I was searching for the nature of evil and I now think I have come close to defining it. A lack of empathy. It’s the one characteristic that connects all thedefendants, a genuine incapacity to feel with their fellow men.

               Evil, I think, is the absence of empathy.”

Quotation: 
Captain G. M. Gilbert, the Army psychologist assigned to
watching the defendants at the Nuremberg Trials


As a social being I need a sense of belonging. Human beings that don't have a developed sense of belonging often don't do well by themselves or others sometimes. So I am glad to belong to Black Americans. I'm okay with my history starting here on this land. 


I'm also okay sharing my culture with the other for so long as it's not stolen, ruined, and mocked as costume. I'm also okay with appreciating and possessing the culture of my ancestors in tiny bits of cloth and jewelry without feeling a need to label it "mine" 

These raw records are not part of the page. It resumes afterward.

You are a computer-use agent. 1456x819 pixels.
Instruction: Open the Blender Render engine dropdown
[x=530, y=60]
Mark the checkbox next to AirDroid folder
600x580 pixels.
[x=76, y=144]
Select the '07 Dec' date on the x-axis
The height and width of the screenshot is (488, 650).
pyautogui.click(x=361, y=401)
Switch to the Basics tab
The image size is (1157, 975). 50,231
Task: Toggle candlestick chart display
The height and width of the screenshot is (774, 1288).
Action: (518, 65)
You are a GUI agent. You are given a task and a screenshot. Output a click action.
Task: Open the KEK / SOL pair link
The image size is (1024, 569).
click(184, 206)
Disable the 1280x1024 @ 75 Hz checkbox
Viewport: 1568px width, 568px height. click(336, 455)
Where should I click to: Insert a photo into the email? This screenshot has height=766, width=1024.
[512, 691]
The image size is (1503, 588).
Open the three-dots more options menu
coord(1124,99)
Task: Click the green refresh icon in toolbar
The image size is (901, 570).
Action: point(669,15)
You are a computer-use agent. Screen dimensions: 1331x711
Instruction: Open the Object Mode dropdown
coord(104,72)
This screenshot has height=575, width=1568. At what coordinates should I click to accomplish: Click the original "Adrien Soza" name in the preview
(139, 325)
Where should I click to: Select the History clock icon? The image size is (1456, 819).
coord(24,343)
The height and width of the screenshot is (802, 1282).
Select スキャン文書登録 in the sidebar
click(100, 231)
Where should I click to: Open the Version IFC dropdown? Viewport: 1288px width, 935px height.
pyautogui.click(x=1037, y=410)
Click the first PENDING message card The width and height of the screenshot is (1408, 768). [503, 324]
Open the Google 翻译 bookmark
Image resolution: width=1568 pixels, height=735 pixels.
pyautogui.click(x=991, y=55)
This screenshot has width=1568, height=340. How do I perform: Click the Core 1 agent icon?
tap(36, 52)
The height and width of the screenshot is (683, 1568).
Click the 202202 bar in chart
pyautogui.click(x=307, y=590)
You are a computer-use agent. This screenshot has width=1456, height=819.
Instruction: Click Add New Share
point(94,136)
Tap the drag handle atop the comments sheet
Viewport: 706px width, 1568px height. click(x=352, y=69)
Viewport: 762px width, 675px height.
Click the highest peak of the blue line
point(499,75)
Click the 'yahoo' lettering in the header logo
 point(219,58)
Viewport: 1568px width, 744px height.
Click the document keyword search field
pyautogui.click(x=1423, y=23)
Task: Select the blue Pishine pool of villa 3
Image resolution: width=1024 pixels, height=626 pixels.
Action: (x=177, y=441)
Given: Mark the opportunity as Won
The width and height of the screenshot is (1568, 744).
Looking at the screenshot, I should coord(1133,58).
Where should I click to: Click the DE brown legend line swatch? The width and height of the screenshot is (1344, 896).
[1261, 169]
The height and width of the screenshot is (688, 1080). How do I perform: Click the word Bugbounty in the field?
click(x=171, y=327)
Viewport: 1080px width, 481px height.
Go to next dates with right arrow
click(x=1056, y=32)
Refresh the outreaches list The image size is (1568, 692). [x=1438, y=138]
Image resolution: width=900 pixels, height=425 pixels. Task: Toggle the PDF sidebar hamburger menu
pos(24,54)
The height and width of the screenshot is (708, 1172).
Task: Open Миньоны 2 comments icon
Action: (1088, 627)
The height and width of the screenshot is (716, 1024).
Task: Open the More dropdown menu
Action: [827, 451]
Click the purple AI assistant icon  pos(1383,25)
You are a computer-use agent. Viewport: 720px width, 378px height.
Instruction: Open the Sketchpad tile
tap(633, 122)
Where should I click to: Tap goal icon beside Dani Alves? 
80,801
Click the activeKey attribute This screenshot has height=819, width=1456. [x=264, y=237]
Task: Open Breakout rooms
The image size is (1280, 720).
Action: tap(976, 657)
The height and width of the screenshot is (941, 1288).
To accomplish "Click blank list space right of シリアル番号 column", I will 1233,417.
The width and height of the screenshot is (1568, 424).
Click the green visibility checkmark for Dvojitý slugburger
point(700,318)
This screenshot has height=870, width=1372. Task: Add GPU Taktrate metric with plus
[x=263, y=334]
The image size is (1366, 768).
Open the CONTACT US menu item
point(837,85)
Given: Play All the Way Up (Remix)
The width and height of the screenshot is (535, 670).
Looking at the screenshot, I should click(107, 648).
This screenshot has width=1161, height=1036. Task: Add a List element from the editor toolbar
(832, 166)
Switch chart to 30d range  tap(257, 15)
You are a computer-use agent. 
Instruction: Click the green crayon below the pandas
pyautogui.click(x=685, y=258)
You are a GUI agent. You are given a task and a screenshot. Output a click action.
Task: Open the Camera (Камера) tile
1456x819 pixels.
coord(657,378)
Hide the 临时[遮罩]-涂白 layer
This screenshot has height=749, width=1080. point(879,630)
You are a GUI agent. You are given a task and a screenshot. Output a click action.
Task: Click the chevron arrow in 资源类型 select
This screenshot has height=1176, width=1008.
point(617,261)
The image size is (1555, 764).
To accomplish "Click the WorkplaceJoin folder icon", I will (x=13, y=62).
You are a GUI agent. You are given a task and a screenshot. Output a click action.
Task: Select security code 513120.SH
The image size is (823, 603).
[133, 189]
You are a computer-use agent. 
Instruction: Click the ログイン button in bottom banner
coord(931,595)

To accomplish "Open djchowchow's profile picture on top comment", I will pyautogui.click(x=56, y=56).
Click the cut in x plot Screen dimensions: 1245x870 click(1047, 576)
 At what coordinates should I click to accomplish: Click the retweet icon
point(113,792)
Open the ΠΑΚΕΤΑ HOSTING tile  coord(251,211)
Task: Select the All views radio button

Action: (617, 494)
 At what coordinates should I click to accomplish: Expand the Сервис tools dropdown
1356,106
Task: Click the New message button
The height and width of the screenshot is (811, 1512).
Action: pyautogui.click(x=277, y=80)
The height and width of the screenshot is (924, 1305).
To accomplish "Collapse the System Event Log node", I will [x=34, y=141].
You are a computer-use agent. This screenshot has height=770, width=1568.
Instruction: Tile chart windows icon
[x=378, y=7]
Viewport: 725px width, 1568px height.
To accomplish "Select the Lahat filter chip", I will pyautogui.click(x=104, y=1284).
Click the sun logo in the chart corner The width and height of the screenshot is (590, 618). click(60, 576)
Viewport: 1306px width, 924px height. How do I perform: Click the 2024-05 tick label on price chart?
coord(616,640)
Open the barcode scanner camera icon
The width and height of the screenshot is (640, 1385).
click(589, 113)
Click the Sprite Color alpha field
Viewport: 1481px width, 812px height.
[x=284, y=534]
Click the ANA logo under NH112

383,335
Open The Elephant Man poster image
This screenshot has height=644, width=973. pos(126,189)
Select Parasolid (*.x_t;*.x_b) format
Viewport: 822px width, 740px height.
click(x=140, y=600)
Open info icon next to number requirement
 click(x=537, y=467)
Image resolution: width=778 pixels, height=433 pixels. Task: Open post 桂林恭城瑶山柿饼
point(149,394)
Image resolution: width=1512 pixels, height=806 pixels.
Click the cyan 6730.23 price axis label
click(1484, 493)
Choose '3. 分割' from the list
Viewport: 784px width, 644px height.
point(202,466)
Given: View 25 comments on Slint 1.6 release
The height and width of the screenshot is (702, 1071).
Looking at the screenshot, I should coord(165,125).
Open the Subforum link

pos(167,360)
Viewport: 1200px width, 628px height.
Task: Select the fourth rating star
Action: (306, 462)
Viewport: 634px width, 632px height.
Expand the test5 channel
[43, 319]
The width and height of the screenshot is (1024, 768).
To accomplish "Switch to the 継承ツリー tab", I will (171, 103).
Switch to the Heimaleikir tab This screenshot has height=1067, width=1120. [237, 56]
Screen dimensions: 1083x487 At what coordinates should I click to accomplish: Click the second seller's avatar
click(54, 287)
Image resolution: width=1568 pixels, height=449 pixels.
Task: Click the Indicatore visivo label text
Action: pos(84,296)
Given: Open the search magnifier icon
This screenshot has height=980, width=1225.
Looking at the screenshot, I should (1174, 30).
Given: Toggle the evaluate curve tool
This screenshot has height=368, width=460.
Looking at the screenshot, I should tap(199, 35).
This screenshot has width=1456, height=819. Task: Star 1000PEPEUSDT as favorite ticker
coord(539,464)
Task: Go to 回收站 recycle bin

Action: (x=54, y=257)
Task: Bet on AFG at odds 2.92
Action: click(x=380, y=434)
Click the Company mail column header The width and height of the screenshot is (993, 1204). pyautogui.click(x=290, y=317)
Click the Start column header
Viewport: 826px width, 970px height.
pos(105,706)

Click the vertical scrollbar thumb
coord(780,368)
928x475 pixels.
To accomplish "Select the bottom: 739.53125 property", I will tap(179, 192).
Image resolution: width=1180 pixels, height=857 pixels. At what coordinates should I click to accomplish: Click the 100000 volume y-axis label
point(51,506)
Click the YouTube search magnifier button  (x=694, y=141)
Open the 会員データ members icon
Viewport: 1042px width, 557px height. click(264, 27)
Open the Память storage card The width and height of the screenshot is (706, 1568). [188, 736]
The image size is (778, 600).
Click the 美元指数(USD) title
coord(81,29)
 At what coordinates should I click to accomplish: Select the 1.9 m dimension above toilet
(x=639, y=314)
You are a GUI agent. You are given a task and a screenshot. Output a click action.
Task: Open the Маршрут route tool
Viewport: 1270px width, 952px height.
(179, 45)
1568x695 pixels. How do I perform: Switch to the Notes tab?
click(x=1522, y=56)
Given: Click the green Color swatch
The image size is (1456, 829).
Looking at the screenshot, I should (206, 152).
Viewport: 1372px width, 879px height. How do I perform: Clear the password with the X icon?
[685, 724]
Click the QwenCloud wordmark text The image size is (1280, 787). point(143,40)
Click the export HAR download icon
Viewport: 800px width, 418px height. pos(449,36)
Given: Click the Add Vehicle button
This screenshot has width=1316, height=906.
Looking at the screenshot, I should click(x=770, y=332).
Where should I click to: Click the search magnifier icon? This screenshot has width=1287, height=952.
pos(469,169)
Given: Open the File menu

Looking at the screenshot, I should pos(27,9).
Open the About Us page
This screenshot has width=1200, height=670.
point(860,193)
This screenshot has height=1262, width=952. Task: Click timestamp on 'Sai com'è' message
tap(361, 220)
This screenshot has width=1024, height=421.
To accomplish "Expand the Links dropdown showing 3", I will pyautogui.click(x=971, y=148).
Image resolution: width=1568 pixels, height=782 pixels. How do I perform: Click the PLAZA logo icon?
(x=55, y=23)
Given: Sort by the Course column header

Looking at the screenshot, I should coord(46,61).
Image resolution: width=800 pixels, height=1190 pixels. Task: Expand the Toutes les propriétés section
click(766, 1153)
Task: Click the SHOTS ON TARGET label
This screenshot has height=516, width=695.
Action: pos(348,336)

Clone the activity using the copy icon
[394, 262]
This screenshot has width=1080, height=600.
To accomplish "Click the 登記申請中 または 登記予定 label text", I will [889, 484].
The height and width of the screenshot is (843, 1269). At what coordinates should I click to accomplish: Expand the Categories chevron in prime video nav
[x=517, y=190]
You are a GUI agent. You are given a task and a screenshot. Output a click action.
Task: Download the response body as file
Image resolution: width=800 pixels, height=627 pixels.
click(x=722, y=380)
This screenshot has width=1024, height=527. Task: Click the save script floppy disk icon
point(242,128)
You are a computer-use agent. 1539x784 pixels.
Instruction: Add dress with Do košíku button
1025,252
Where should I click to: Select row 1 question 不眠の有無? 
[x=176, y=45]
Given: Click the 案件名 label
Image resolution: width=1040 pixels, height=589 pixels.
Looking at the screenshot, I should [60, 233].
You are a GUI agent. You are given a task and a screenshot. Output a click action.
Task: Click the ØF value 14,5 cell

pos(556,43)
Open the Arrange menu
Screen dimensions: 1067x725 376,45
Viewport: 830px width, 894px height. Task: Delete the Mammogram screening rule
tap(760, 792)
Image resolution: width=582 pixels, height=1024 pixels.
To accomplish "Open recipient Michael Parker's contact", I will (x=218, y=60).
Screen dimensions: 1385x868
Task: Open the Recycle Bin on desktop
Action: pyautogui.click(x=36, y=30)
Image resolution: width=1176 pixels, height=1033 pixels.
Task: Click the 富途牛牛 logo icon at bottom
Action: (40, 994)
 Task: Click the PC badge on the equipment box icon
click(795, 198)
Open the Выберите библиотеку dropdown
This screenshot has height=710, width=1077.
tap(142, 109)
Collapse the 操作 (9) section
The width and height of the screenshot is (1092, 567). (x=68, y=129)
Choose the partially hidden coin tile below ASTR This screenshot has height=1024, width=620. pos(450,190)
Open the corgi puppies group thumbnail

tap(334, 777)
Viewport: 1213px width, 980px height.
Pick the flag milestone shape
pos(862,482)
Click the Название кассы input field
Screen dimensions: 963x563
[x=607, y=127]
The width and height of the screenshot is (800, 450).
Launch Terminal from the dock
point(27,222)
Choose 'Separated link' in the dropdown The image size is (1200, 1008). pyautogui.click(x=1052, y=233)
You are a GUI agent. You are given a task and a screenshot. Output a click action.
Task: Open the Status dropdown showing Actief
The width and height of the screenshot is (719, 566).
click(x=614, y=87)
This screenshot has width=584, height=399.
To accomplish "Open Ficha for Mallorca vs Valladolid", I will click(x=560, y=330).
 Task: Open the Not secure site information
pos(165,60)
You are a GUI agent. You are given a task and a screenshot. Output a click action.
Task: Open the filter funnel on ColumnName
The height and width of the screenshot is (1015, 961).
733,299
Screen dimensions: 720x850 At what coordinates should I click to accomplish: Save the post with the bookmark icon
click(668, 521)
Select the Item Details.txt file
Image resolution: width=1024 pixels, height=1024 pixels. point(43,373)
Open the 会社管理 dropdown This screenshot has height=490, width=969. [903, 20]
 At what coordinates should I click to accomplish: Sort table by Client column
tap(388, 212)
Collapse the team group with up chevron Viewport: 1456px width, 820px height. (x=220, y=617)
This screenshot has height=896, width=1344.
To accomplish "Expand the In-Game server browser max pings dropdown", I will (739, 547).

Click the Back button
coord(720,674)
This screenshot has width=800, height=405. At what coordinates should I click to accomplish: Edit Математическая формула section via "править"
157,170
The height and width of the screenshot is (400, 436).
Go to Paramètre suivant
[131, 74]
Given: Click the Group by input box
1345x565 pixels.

I think the talk around "cultural appropriation" has become to simple-minded in some corners. Some education and avoidance of religious artifacts is required for cultural sharing. But calling out "Cultural Appropriation" is more than "Mine. Mine! MINE!"  
So if I want to wear accessories that come from all over Africa, all at once, because I don't know exactly which Africans sold my ancestors to white people, then that's what I'll do -- proudly. I've got my eye on a few mudcloth looking duffel bags right now.


Everybody doesn't have to feel as I do.  A lot of people don't. Most black people don't, I think.

My journey has led me to some conclusions that have to do with my own comfort about where I see myself in the world. I see reaching out to Africans in the diaspora as going forward as joining other people that are different from myself, not as going back to something that always was or always should have been. 


That is, nasty, closed-minded Africans don't bother me anymore than white people do. In fact, they bother me less because they don't have their hands on the levers of power that more of my people need access to.